Demosthenes. Vol. VI. Private Orations, L-LVIII, In Neaeram, LIX. Murray, A. T., translator. Cambridge, MA: Harvard University Press, 1939 (printing).

My wife, too, to whom I am deeply attached, was in poor health for a long time during my absence; my children were small and my estate was in debt; my land not only produced no crops, but that year, as you all know, the water even dried up in the wells, so that not a vegetable grew in the garden; and my creditors at the expiration of the year came to collect their interest, unless the principal was paid to them according to the contract.

When I heard these facts from the lips of those who came and also through letters from my relatives, how do you think I must have felt, and how many tears must I have shed, while I reckoned up my present troubles and was longing to see my children and my wife, and my mother whom I had little hope of finding alive? For what is sweeter to a man than these, or why should one wish to live, if deprived of them?
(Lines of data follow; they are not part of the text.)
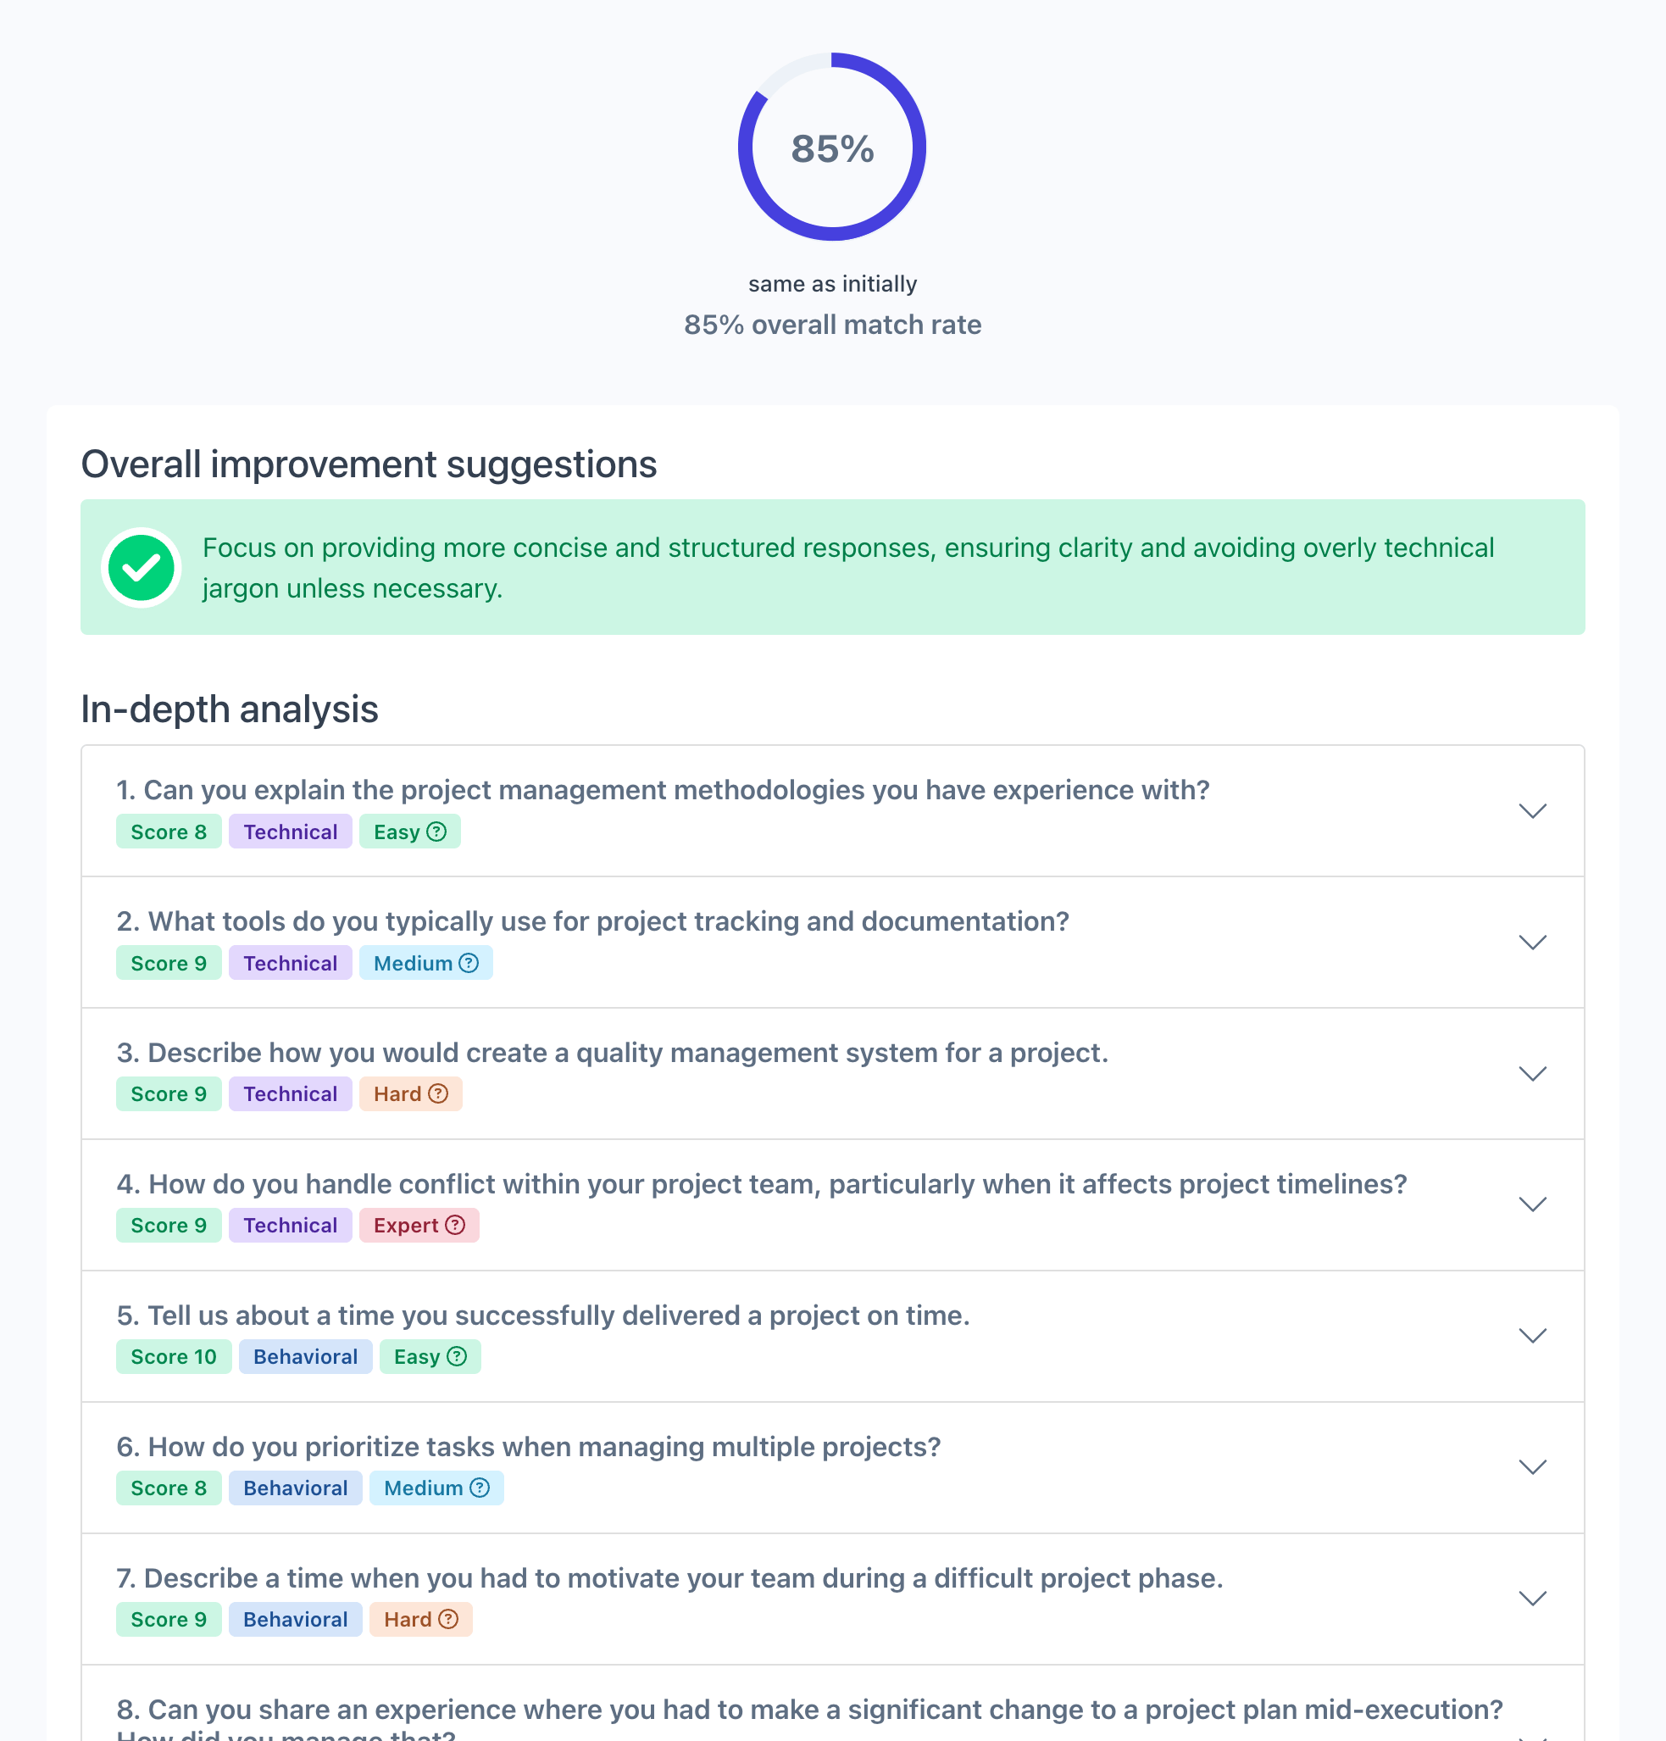Click the Score 10 badge on question 5
The width and height of the screenshot is (1666, 1741).
tap(173, 1356)
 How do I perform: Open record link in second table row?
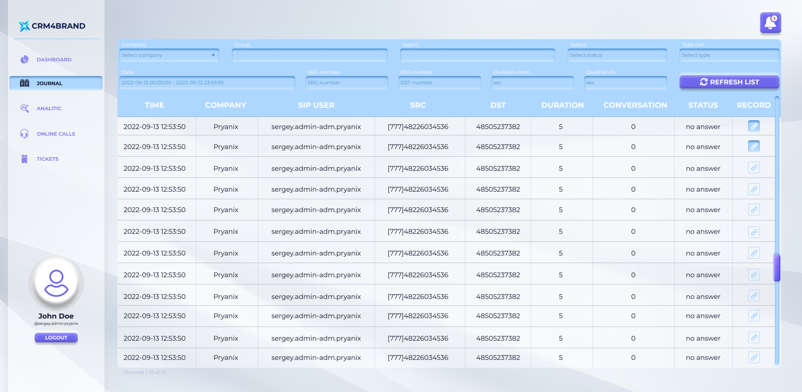[x=754, y=147]
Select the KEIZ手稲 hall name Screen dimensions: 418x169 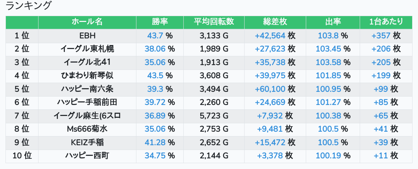click(87, 143)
Although the misfortunes which had befallen me were thus grievous, I did not count my private interests of so much importance as your interests, but felt that I ought to rise above the wasting of my fortune, the neglect of my household affairs, and the sickness of my wife and my mother, so that no one could accuse me of deserting my post or letting my ship be useless to the state.

In return for all this I now implore you, that, as I showed myself obedient and useful in your service, so you will now take thought of me, and, remembering all that I have told you, the depositions which I have produced and the decrees, you will succor me when I am being wronged, will mete out punishment in your own interest, and will exact repayment of the funds expended in the defendant’s behalf. Or who will wish to be zealous on your service, when men see that you neither reward those who are honest and obedient, nor punish those who are dishonest and disobedient?
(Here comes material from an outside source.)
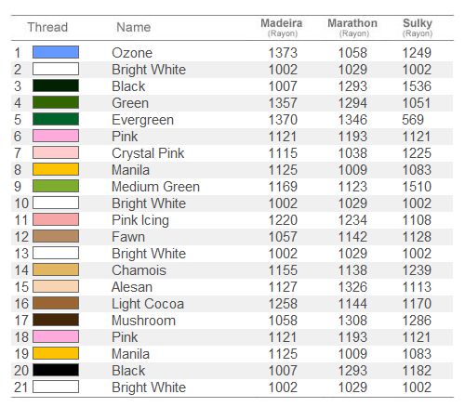The image size is (465, 407).
Task: Click the Crystal Pink color swatch
Action: coord(56,152)
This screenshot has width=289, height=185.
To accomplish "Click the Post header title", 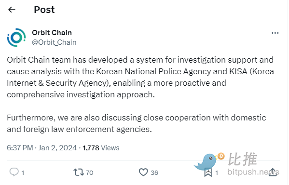I will point(44,10).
The clerk shall read you the law and an account of my expenses in detail for the period during which I served as trierarch beyond my term on the defendant’s behalf, and the sums which the several deserters took with them when they ran away from the ship, and where they went, in order that you may be assured that neither now nor at any time before have I made false statements to you. I count it my duty to serve you in a manner above reproach for the period prescribed by law, and as regards those who scorn you and the laws, and will not obey the laws, to convict them and get them punished in your courts.

Be assured that it will be no more in my interest than in your own that you will punish Polycles, nor will you be showing concern merely for those who have served as trierarchs in the past; no, you will be taking thought also for those who are to serve in the future, so that those who perform public services may not be discouraged, and those who are designated as their successors may not show contempt toward the laws, but may go to their ships when they are appointed. These matters you should bear in mind, and reach a fair and just decision regarding all the points at issue.
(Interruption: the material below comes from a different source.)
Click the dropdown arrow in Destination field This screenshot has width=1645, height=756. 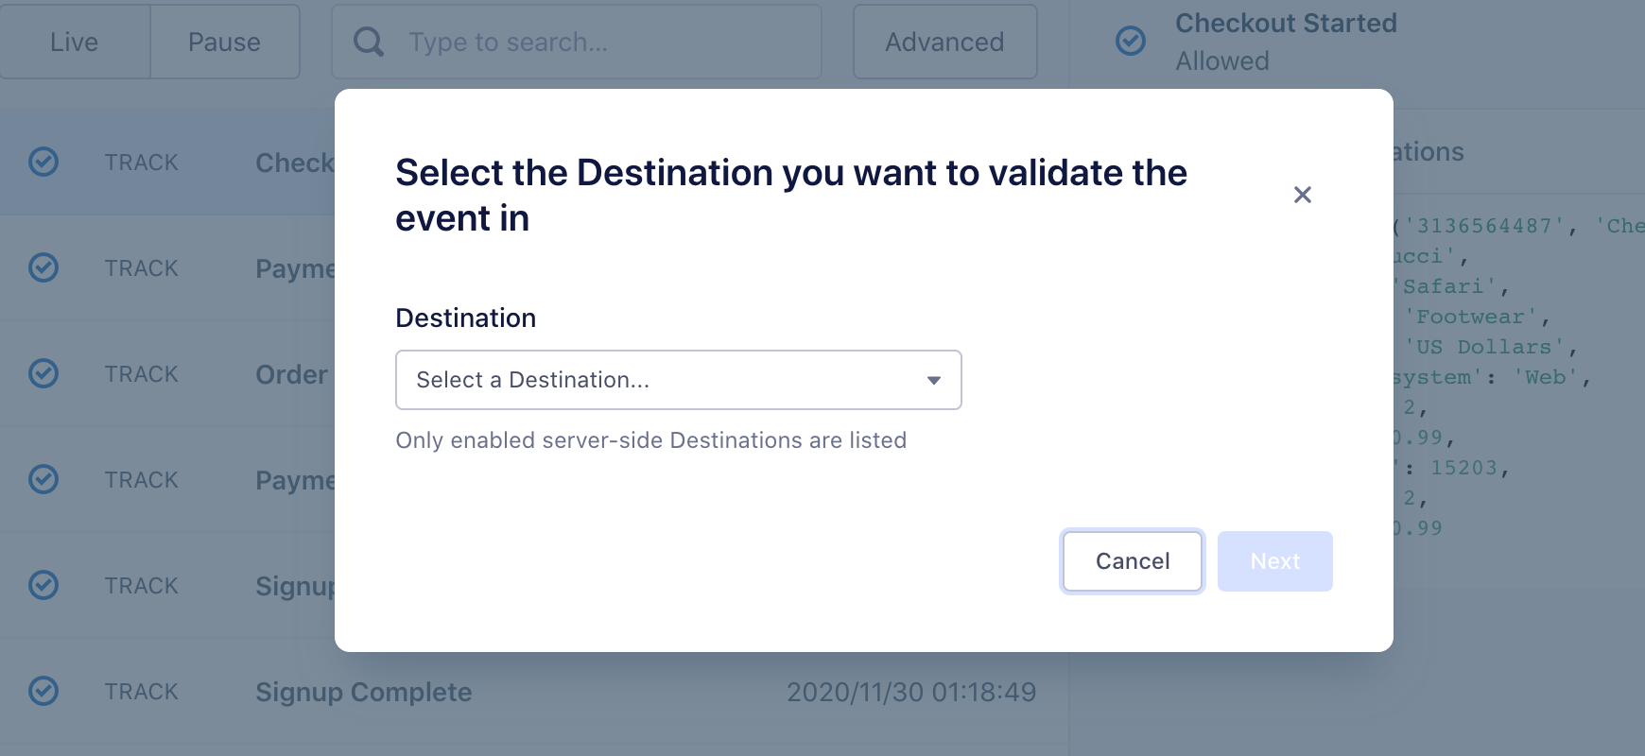tap(933, 380)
I should gladly ask you, men of the jury, what opinion you would have had of me, if, when my term of service had expired and the defendant had not come to take over the ship, I had refused to serve longer when the general so ordered, but had sailed away. Would you not have been indignant and have thought that I was wronging you? If, then, you would have been indignant in that case, because I refused to serve beyond my term, should you not now exact from the defendant the money expended by me on his behalf, seeing that he did not take over the ship?

To prove that it is not in my case only that he failed to take over his ship, but that on a former occasion also, when he was the associate of Euripides in the trierarchy and there was an agreement between them that each should sail for six months, when Euripides had sailed and the term had expired, Polycles did not take over the ship from him,—to prove this, I say, the clerk shall read the deposition.

The Deposition.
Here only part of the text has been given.